== Collected data entries ==
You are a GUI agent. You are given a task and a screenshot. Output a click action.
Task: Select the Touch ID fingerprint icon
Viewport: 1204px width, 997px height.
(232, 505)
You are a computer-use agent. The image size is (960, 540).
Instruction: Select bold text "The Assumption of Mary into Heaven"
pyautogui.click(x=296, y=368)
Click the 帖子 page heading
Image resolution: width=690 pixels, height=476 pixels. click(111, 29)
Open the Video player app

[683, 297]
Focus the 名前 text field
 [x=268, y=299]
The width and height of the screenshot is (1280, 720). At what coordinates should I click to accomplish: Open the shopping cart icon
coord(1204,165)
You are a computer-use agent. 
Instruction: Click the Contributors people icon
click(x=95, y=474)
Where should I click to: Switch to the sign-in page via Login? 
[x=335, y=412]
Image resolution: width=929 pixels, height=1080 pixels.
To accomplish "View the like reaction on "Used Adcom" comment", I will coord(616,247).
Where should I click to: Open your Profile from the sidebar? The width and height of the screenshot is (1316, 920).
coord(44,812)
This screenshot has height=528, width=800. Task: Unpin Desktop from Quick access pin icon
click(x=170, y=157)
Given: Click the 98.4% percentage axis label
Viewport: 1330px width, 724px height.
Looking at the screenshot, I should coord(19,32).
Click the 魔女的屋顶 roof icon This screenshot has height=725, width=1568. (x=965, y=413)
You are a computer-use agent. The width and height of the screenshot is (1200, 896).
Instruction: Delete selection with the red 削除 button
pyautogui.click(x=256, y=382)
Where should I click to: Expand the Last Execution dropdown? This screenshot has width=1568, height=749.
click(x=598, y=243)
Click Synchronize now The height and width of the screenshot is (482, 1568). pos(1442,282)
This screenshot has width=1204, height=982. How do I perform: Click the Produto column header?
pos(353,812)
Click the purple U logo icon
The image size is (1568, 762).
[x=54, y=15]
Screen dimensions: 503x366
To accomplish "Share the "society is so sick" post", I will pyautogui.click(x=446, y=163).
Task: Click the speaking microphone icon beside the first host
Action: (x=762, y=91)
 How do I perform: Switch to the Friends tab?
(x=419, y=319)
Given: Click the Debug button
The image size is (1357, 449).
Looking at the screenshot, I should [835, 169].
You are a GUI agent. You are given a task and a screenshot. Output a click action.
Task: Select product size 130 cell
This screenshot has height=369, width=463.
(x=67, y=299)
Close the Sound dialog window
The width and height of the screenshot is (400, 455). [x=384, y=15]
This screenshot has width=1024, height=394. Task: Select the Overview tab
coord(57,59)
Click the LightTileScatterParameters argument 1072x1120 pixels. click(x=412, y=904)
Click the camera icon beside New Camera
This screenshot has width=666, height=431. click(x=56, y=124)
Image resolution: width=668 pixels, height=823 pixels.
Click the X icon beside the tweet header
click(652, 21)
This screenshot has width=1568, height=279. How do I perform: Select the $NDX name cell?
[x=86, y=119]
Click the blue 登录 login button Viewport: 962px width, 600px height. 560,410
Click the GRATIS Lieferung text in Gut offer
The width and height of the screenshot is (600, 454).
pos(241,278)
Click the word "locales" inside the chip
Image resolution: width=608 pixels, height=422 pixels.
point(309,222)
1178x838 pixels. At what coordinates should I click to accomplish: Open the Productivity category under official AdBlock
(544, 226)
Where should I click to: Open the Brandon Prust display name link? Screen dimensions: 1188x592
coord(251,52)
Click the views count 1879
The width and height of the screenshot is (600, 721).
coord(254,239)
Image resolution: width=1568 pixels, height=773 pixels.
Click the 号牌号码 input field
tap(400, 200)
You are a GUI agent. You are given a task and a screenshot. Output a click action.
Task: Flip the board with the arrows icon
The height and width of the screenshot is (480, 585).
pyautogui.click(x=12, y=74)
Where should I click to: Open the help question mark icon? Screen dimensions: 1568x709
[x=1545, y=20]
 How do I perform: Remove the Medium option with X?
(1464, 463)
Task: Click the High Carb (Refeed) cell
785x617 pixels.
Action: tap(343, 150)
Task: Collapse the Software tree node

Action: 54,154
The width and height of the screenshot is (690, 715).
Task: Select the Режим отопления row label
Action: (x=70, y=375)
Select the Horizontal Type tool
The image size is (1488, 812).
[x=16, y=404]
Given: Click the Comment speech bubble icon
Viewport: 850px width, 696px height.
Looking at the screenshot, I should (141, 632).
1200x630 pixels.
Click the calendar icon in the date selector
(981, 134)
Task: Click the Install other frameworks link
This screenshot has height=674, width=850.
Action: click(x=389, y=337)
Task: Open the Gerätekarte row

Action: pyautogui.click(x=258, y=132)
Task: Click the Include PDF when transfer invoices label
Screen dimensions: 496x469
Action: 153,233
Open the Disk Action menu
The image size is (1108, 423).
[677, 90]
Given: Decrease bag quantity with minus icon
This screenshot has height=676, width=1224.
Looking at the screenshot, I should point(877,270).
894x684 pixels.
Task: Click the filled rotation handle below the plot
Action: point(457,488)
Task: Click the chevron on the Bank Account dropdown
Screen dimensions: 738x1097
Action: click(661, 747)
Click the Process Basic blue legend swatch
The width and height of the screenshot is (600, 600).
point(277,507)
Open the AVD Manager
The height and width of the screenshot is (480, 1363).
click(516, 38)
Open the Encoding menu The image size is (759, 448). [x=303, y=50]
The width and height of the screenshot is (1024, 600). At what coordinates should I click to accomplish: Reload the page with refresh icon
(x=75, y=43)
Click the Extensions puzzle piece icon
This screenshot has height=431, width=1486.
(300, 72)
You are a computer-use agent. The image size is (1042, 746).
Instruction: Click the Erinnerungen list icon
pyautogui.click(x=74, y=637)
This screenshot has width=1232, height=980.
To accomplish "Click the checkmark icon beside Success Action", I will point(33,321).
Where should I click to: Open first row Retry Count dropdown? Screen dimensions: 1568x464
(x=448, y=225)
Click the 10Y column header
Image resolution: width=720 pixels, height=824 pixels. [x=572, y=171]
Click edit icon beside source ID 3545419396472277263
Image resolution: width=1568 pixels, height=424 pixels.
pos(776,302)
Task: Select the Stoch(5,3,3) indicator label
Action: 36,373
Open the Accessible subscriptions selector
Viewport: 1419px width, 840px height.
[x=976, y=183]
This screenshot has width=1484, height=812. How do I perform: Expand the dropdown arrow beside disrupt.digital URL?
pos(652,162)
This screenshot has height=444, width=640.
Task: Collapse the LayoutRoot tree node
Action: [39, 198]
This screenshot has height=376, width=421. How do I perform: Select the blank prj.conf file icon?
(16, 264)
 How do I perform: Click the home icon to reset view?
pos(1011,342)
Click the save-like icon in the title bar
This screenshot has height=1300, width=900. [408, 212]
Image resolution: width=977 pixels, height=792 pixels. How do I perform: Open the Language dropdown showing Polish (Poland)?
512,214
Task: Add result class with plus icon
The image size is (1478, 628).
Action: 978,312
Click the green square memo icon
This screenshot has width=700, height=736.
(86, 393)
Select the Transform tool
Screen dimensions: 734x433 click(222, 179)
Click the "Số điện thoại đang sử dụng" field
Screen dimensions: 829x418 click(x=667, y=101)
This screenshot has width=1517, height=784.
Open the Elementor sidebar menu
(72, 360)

== INSTRUCTIONS FOR THE TASK ==
Transcribe every line of the data, exactly as it stands.

== RESULT ==
You are a GUI agent. You are given a task and a screenshot. Output a click action.
Task: Select the Touch ID fingerprint icon
Viewport: 1204px width, 997px height.
(232, 505)
You are a computer-use agent. The image size is (960, 540).
Instruction: Select bold text "The Assumption of Mary into Heaven"
pyautogui.click(x=296, y=368)
Click the 帖子 page heading
Image resolution: width=690 pixels, height=476 pixels. click(111, 29)
Open the Video player app

[683, 297]
Focus the 名前 text field
 [x=268, y=299]
The width and height of the screenshot is (1280, 720). At what coordinates should I click to accomplish: Open the shopping cart icon
coord(1204,165)
You are a computer-use agent. 
Instruction: Click the Contributors people icon
click(x=95, y=474)
Where should I click to: Switch to the sign-in page via Login? 
[x=335, y=412]
Image resolution: width=929 pixels, height=1080 pixels.
To accomplish "View the like reaction on "Used Adcom" comment", I will coord(616,247).
Where should I click to: Open your Profile from the sidebar? The width and height of the screenshot is (1316, 920).
coord(44,812)
This screenshot has height=528, width=800. Task: Unpin Desktop from Quick access pin icon
click(x=170, y=157)
Given: Click the 98.4% percentage axis label
Viewport: 1330px width, 724px height.
Looking at the screenshot, I should coord(19,32).
Click the 魔女的屋顶 roof icon This screenshot has height=725, width=1568. (x=965, y=413)
You are a computer-use agent. The width and height of the screenshot is (1200, 896).
Instruction: Delete selection with the red 削除 button
pyautogui.click(x=256, y=382)
Where should I click to: Expand the Last Execution dropdown? This screenshot has width=1568, height=749.
click(x=598, y=243)
Click Synchronize now The height and width of the screenshot is (482, 1568). pos(1442,282)
This screenshot has width=1204, height=982. How do I perform: Click the Produto column header?
pos(353,812)
Click the purple U logo icon
The image size is (1568, 762).
[x=54, y=15]
Screen dimensions: 503x366
To accomplish "Share the "society is so sick" post", I will pyautogui.click(x=446, y=163).
Task: Click the speaking microphone icon beside the first host
Action: (x=762, y=91)
 How do I perform: Switch to the Friends tab?
(x=419, y=319)
Given: Click the Debug button
The image size is (1357, 449).
Looking at the screenshot, I should [835, 169].
You are a GUI agent. You are given a task and a screenshot. Output a click action.
Task: Select product size 130 cell
This screenshot has height=369, width=463.
(x=67, y=299)
Close the Sound dialog window
The width and height of the screenshot is (400, 455). [x=384, y=15]
This screenshot has width=1024, height=394. Task: Select the Overview tab
coord(57,59)
Click the LightTileScatterParameters argument 1072x1120 pixels. click(x=412, y=904)
Click the camera icon beside New Camera
This screenshot has width=666, height=431. click(x=56, y=124)
Image resolution: width=668 pixels, height=823 pixels.
Click the X icon beside the tweet header
click(652, 21)
This screenshot has width=1568, height=279. How do I perform: Select the $NDX name cell?
[x=86, y=119]
Click the blue 登录 login button Viewport: 962px width, 600px height. 560,410
Click the GRATIS Lieferung text in Gut offer
The width and height of the screenshot is (600, 454).
pos(241,278)
Click the word "locales" inside the chip
Image resolution: width=608 pixels, height=422 pixels.
point(309,222)
1178x838 pixels. At what coordinates should I click to accomplish: Open the Productivity category under official AdBlock
(544, 226)
Where should I click to: Open the Brandon Prust display name link? Screen dimensions: 1188x592
coord(251,52)
Click the views count 1879
The width and height of the screenshot is (600, 721).
coord(254,239)
Image resolution: width=1568 pixels, height=773 pixels.
Click the 号牌号码 input field
tap(400, 200)
You are a GUI agent. You are given a task and a screenshot. Output a click action.
Task: Flip the board with the arrows icon
The height and width of the screenshot is (480, 585).
pyautogui.click(x=12, y=74)
Where should I click to: Open the help question mark icon? Screen dimensions: 1568x709
[x=1545, y=20]
 How do I perform: Remove the Medium option with X?
(1464, 463)
Task: Click the High Carb (Refeed) cell
785x617 pixels.
Action: tap(343, 150)
Task: Collapse the Software tree node

Action: 54,154
The width and height of the screenshot is (690, 715).
Task: Select the Режим отопления row label
Action: (x=70, y=375)
Select the Horizontal Type tool
The image size is (1488, 812).
[x=16, y=404]
Given: Click the Comment speech bubble icon
Viewport: 850px width, 696px height.
Looking at the screenshot, I should (141, 632).
1200x630 pixels.
Click the calendar icon in the date selector
(981, 134)
Task: Click the Install other frameworks link
This screenshot has height=674, width=850.
Action: click(x=389, y=337)
Task: Open the Gerätekarte row

Action: pyautogui.click(x=258, y=132)
Task: Click the Include PDF when transfer invoices label
Screen dimensions: 496x469
Action: 153,233
Open the Disk Action menu
The image size is (1108, 423).
[677, 90]
Given: Decrease bag quantity with minus icon
This screenshot has height=676, width=1224.
Looking at the screenshot, I should point(877,270).
894x684 pixels.
Task: Click the filled rotation handle below the plot
Action: point(457,488)
Task: Click the chevron on the Bank Account dropdown
Screen dimensions: 738x1097
Action: click(661, 747)
Click the Process Basic blue legend swatch
The width and height of the screenshot is (600, 600).
point(277,507)
Open the AVD Manager
The height and width of the screenshot is (480, 1363).
click(516, 38)
Open the Encoding menu The image size is (759, 448). [x=303, y=50]
The width and height of the screenshot is (1024, 600). At what coordinates should I click to accomplish: Reload the page with refresh icon
(x=75, y=43)
Click the Extensions puzzle piece icon
This screenshot has height=431, width=1486.
(300, 72)
You are a computer-use agent. The image size is (1042, 746).
Instruction: Click the Erinnerungen list icon
pyautogui.click(x=74, y=637)
This screenshot has width=1232, height=980.
To accomplish "Click the checkmark icon beside Success Action", I will point(33,321).
Where should I click to: Open first row Retry Count dropdown? Screen dimensions: 1568x464
(x=448, y=225)
Click the 10Y column header
Image resolution: width=720 pixels, height=824 pixels. [x=572, y=171]
Click edit icon beside source ID 3545419396472277263
Image resolution: width=1568 pixels, height=424 pixels.
pos(776,302)
Task: Select the Stoch(5,3,3) indicator label
Action: 36,373
Open the Accessible subscriptions selector
Viewport: 1419px width, 840px height.
[x=976, y=183]
This screenshot has width=1484, height=812. How do I perform: Expand the dropdown arrow beside disrupt.digital URL?
pos(652,162)
This screenshot has height=444, width=640.
Task: Collapse the LayoutRoot tree node
Action: [39, 198]
This screenshot has height=376, width=421. How do I perform: Select the blank prj.conf file icon?
(16, 264)
 How do I perform: Click the home icon to reset view?
pos(1011,342)
Click the save-like icon in the title bar
This screenshot has height=1300, width=900. [408, 212]
Image resolution: width=977 pixels, height=792 pixels. How do I perform: Open the Language dropdown showing Polish (Poland)?
512,214
Task: Add result class with plus icon
The image size is (1478, 628).
Action: 978,312
Click the green square memo icon
This screenshot has width=700, height=736.
(86, 393)
Select the Transform tool
Screen dimensions: 734x433 click(222, 179)
Click the "Số điện thoại đang sử dụng" field
Screen dimensions: 829x418 click(x=667, y=101)
This screenshot has width=1517, height=784.
Open the Elementor sidebar menu
(72, 360)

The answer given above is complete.